Process real-time enter/exit events and actives
Company: Amazon
Role: Data Scientist
Category: Data Manipulation (SQL/Python)
Difficulty: Medium
Interview Round: Onsite
You receive a real-time stream of events with schema: user_id (str), channel (str), event_type ("enter"|"exit"), ts (UTC ISO timestamp). A user can ‘enter’ and ‘exit’ multiple times per channel; events may arrive up to 5 minutes late or out-of-order.
Tasks:
1) Batch (pandas): Given a day of data, compute per-channel active_user_count for every 1-minute tumbling window, assuming missing exits imply an implicit exit at the next enter for the same channel or at day-end (state your assumption). Handle overlapping sessions and duplicate events robustly. Output columns: window_start, channel, active_user_count.
2) Top channels: For each minute, return the top 3 channels by active_user_count (ties broken lexicographically), and include dense rank per minute.

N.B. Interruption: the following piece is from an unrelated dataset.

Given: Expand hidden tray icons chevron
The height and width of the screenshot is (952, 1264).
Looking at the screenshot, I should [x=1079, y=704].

3) Streaming design: Outline a solution that produces the same outputs with event-time windows, 5-minute allowed lateness, and idempotent processing (exactly-once semantics if possible). Discuss state keys, watermarks, late-event handling, and how you would compact long-lived state.

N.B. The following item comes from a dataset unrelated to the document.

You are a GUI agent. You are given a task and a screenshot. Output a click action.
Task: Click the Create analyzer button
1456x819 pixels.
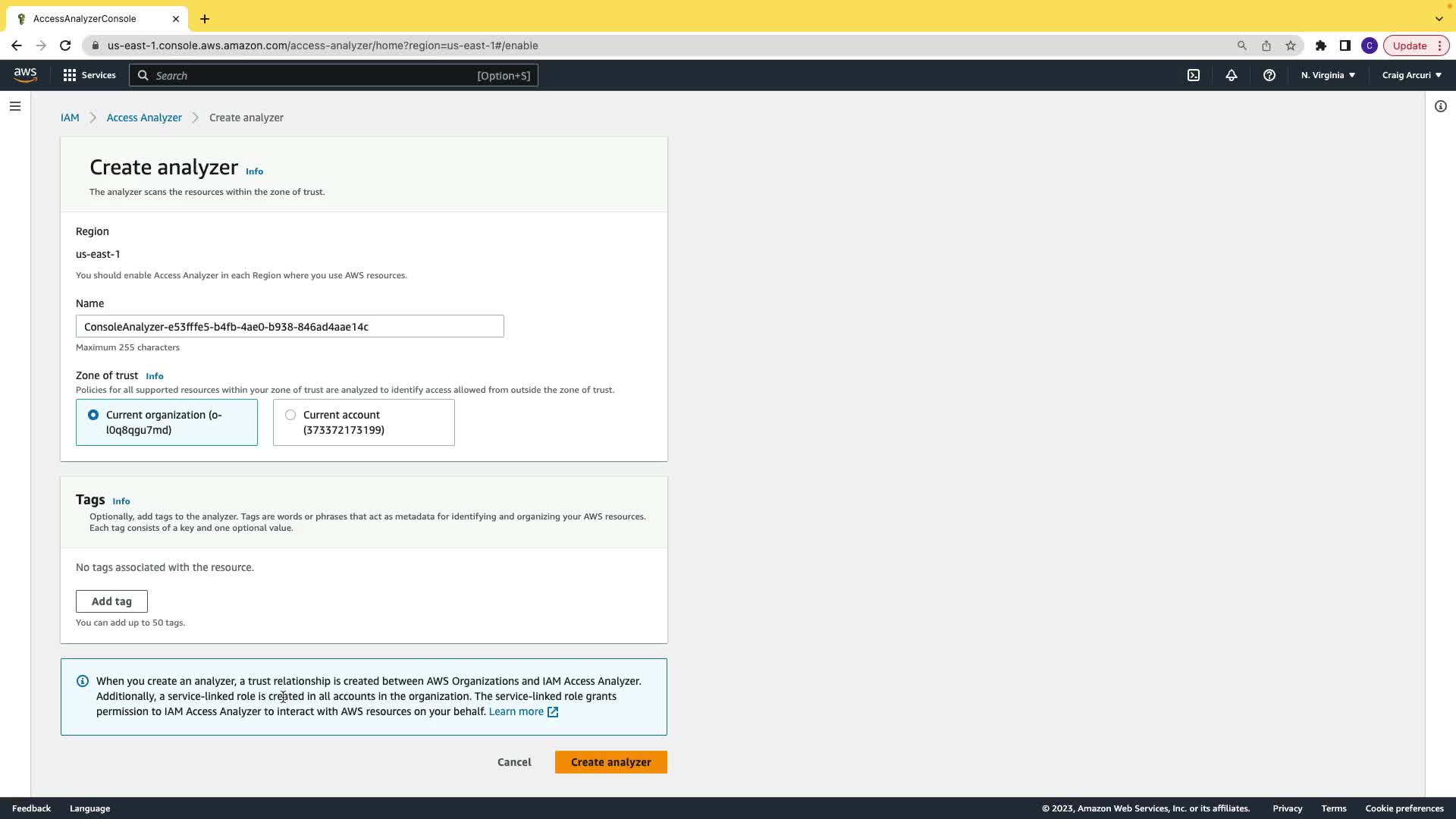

4) Correctness and performance: Explain how you’d detect and repair clock skew, dedupe near-duplicates, and bound memory when the active set spikes. Provide big-O for steady state and worst case.
5) Edge cases: How do you reconcile an ‘exit’ with no prior ‘enter’, or overlapping sessions by the same user in the same channel?
Quick Answer: This question evaluates a candidate's competence in event-time processing, stateful windowed aggregations, deduplication, late and out-of-order event handling, and streaming-system design including state management and scalability.